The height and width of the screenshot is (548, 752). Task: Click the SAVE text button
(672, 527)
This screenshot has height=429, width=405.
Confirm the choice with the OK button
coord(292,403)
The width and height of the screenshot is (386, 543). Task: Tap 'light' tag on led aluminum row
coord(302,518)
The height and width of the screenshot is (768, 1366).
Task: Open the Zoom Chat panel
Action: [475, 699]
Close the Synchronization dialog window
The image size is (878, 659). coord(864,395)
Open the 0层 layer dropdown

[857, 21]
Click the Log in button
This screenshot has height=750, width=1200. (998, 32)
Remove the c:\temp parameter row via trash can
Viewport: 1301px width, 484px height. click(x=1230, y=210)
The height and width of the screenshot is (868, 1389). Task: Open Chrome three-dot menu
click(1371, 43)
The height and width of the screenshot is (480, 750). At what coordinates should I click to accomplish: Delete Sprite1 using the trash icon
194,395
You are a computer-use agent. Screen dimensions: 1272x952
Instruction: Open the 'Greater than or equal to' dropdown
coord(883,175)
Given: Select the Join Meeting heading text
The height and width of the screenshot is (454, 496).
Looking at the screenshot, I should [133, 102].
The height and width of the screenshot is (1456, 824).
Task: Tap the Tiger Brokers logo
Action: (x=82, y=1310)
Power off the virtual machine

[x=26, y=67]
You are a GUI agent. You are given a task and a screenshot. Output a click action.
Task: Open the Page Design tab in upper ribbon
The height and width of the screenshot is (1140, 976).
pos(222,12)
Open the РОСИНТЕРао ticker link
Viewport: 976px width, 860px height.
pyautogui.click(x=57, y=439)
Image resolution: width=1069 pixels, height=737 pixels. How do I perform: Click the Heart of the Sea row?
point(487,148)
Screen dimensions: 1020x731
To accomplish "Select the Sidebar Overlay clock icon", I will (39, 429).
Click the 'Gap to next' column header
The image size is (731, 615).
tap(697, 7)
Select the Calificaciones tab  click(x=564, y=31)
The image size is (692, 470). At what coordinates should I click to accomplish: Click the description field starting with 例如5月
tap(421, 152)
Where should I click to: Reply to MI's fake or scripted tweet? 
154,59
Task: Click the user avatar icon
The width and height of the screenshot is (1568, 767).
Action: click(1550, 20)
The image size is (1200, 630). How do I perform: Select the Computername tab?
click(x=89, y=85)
○ ○ ○ ○ ○
--- Assigned task ---
The response should contain only a verbatim copy of the lines from the line with "The width and height of the screenshot is (1568, 767)." to the final line of the records.

--- Solution to this task ---
The width and height of the screenshot is (1568, 767).
Action: click(1550, 20)
The image size is (1200, 630). How do I perform: Select the Computername tab?
click(x=89, y=85)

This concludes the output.